— START OF GIVEN DATA —

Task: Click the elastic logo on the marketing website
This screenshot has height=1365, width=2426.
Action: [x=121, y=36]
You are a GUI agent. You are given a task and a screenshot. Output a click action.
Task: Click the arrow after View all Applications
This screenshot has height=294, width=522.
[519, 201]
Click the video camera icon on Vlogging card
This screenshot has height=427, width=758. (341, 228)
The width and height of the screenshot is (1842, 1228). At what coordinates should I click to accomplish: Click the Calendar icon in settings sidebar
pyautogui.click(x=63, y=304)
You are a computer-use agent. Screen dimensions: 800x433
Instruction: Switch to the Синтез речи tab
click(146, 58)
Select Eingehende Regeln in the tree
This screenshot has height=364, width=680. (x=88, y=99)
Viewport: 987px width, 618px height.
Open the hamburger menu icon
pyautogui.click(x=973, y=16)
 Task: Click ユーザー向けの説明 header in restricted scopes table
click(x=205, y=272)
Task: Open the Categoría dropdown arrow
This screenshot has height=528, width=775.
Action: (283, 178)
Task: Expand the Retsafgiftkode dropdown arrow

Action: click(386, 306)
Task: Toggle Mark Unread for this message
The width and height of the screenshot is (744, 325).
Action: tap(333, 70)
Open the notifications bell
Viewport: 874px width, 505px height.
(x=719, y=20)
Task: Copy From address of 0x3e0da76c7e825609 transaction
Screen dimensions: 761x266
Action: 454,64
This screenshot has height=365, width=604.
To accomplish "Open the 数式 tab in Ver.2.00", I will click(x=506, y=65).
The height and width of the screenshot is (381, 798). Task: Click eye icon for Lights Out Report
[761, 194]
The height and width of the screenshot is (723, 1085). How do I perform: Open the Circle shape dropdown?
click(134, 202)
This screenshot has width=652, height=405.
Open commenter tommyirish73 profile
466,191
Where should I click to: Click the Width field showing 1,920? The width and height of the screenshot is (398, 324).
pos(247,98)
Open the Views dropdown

— END OF GIVEN DATA —

TASK DETAILS — Reproduce each of the records above verbatim, from the first line to the last.

RESPONSE TO THIS EXERCISE —
Task: Click the elastic logo on the marketing website
This screenshot has height=1365, width=2426.
Action: [x=121, y=36]
You are a GUI agent. You are given a task and a screenshot. Output a click action.
Task: Click the arrow after View all Applications
This screenshot has height=294, width=522.
[519, 201]
Click the video camera icon on Vlogging card
This screenshot has height=427, width=758. (341, 228)
The width and height of the screenshot is (1842, 1228). At what coordinates should I click to accomplish: Click the Calendar icon in settings sidebar
pyautogui.click(x=63, y=304)
You are a computer-use agent. Screen dimensions: 800x433
Instruction: Switch to the Синтез речи tab
click(146, 58)
Select Eingehende Regeln in the tree
This screenshot has height=364, width=680. (x=88, y=99)
Viewport: 987px width, 618px height.
Open the hamburger menu icon
pyautogui.click(x=973, y=16)
 Task: Click ユーザー向けの説明 header in restricted scopes table
click(x=205, y=272)
Task: Open the Categoría dropdown arrow
This screenshot has height=528, width=775.
Action: (283, 178)
Task: Expand the Retsafgiftkode dropdown arrow

Action: click(386, 306)
Task: Toggle Mark Unread for this message
The width and height of the screenshot is (744, 325).
Action: tap(333, 70)
Open the notifications bell
Viewport: 874px width, 505px height.
(x=719, y=20)
Task: Copy From address of 0x3e0da76c7e825609 transaction
Screen dimensions: 761x266
Action: 454,64
This screenshot has height=365, width=604.
To accomplish "Open the 数式 tab in Ver.2.00", I will click(x=506, y=65).
The height and width of the screenshot is (381, 798). Task: Click eye icon for Lights Out Report
[761, 194]
The height and width of the screenshot is (723, 1085). How do I perform: Open the Circle shape dropdown?
click(134, 202)
This screenshot has width=652, height=405.
Open commenter tommyirish73 profile
466,191
Where should I click to: Click the Width field showing 1,920? The width and height of the screenshot is (398, 324).
pos(247,98)
Open the Views dropdown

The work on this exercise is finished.